> [Task goal]:
Restate word for word the section of the entries that opens at the line containing "You are a GUI" and closes at the line containing "This screenshot has width=486, height=265.", both lines kept, pictures dropped.

--- Records shown ---

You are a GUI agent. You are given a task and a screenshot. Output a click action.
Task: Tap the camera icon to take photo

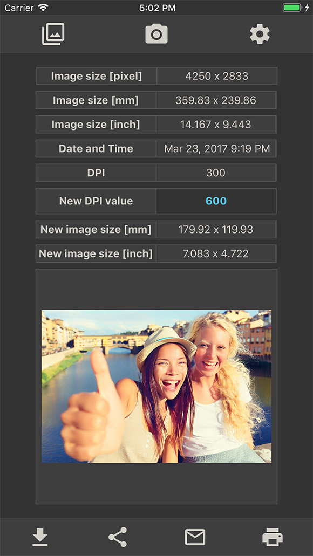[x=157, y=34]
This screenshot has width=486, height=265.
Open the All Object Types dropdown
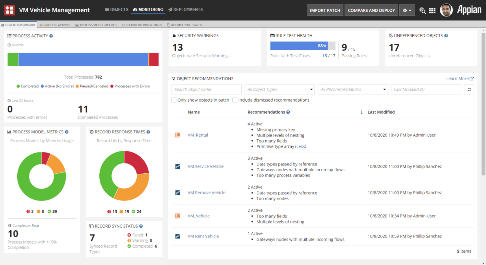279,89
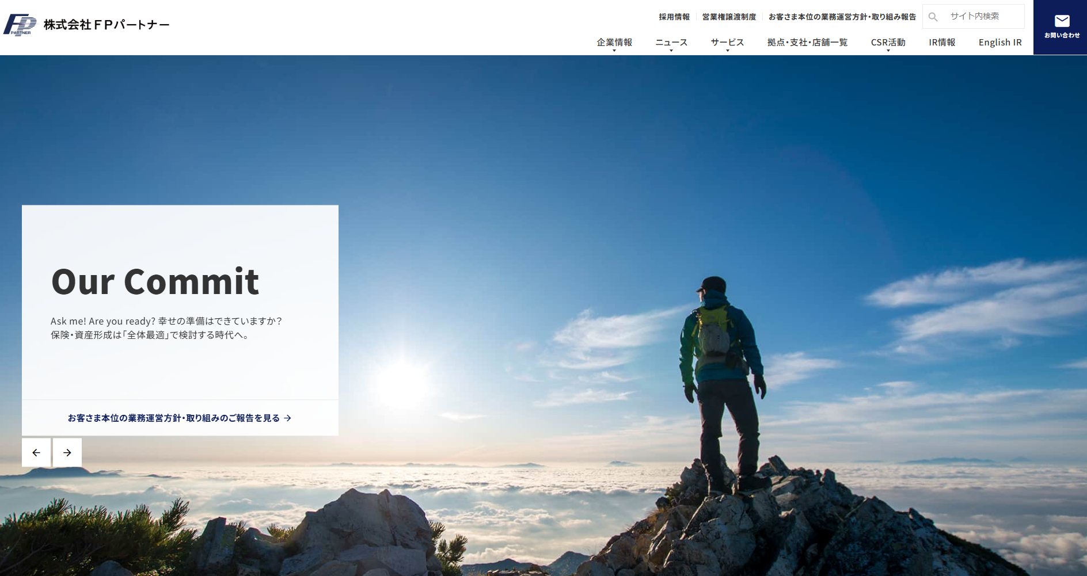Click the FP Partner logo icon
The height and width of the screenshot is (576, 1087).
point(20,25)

---
--- Records shown ---

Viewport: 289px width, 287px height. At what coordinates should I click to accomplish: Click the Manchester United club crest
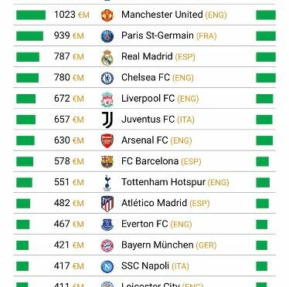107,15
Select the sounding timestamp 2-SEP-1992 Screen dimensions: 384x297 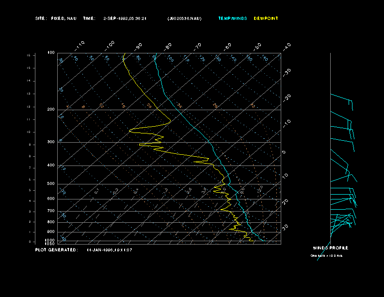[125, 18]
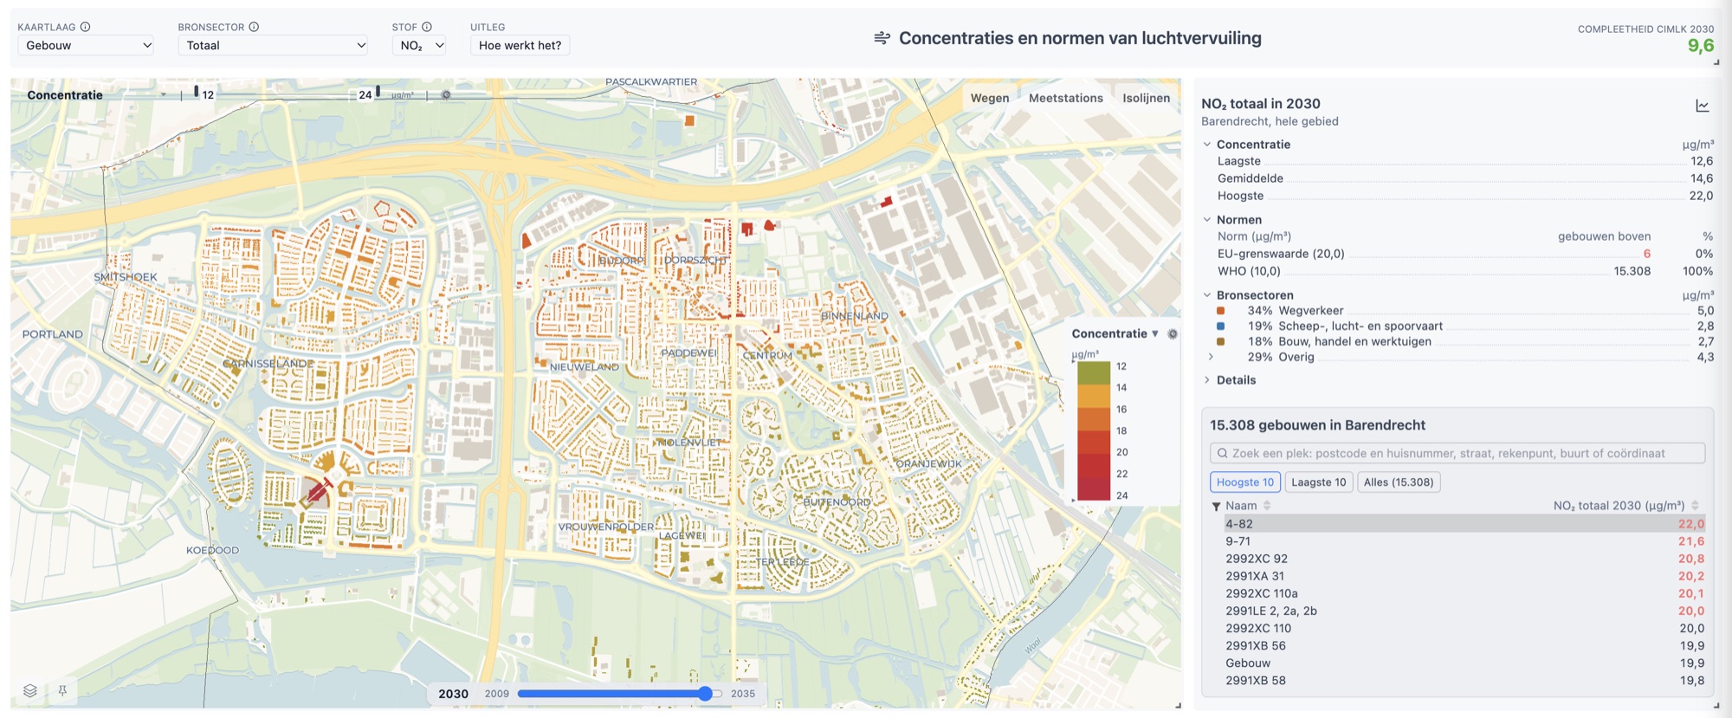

---

> [Written solution]:
You are a GUI agent. You are given a task and a screenshot. Output a click action.
Task: Tap the camera icon to take photo

[x=157, y=34]
This screenshot has width=486, height=265.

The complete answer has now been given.